/ 26 July 2002

Ship of fools gets arty

As a Big Brother enthusiast approaching the upcoming series, I find myself deeply conflicted in what my innermost needs are regarding the new housemates. On the one hand I secretly hope that they’re all equally as sexy and stupid as the last crop. On the other hand my desire to elevate the experience to something intellectually digestible draws me to mouth what others have said about a more rounded approach to casting. This goes something like, there should be a broader age-group representation, and there should be at least one brain cell functioning on set.

Well, I’m not sure whether older, cleverer people will necessarily be more entertaining. Certainly not when it comes to shower hour. And certainly not when it comes to frolicking drunk in the jacuzzi.
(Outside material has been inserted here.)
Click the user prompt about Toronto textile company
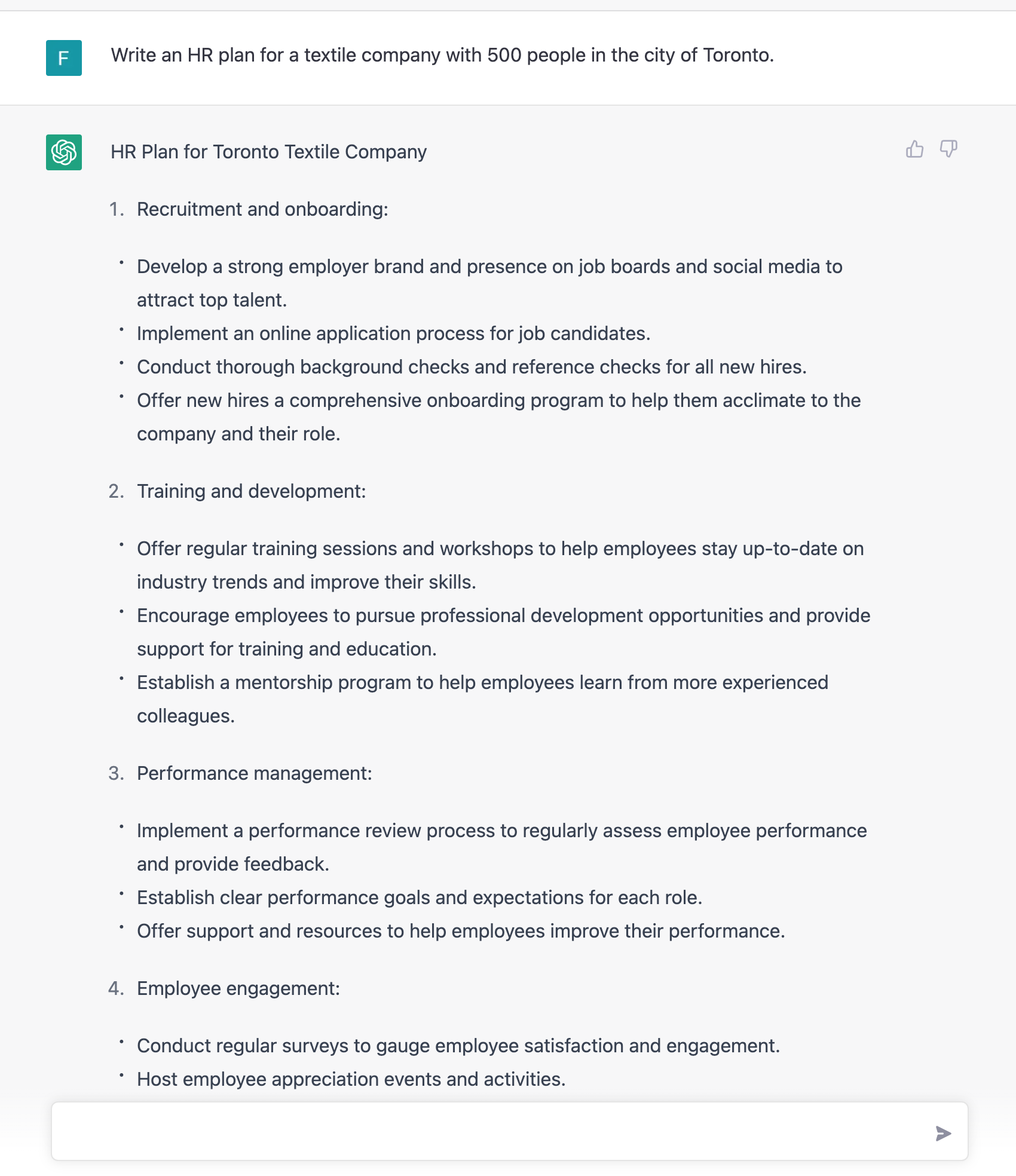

Then there’s the actual Big Brother set. Remember that all-over beige veneer? It seemed like an appropriate colour against which the low-gauge drama of comfortable incarceration unfolded. The experience was, after all, human life lived as soft, rotting excrement.
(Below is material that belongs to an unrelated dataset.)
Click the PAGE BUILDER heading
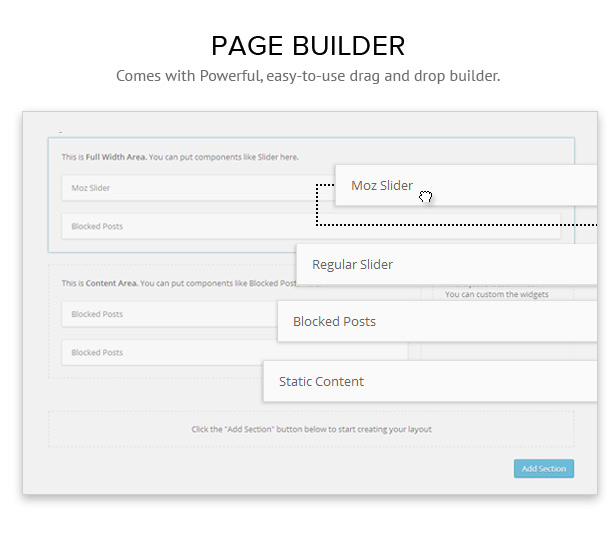Image resolution: width=616 pixels, height=536 pixels. click(x=308, y=46)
But that’s all in the past. And although the producers are trying to exercise strict control over the nature of information emanating from the event-in-planning, an enterprising young art consultancy, The Trinity Session, has let out that it is involved in colouring the new environment with work donated for free by some of the country’s biggest artists. These works will be auctioned off at the end of the series for the benefit of the Topsy Foundation, a charity in support of needy people living with HIV.

This is possibly the first indication — after the charity-driven Celebrity Big Brother — that Big Brother II is endeavouring to set itself up as reality TV with its heart appropriately positioned.

A list of the top 10 artists represented in the new Big Brother household reveals that The Trinity Session has chosen works that are mostly colourful and comic. (One could hardly expect the place to be turned into a showcase for art against social injustice.)

Looming large and perhaps obtrusively will be a mammoth colour photograph by Jo Ractliffe called Guess Who Loves You. This enormous image is of a stress ball painted to look like a human eye, a toy that had been chewed to bits by Ractliffe’s now deceased pet dog.

Then there’s the work of veteran sculptor Norman Catherine, who tends to favour humanoid hounds. There will be two larger-than-life creatures called Truth and Consequence. Apparently the former has a green snake protruding from its mouth and the latter eats a shark. While Ractliffe’s eye will remind housemates that they’re being watched, Catherine’s dogs should remind them that any rubbish they speak will be remembered by society at large for the rest of their lives.

Graphic artist David Koloane will be represented by his intense scribbles of the over-populated Johannesburg city streets and collagist Sam Nhlengethwa will provide a portrait of the late jazz diva Ella Fitzgerald.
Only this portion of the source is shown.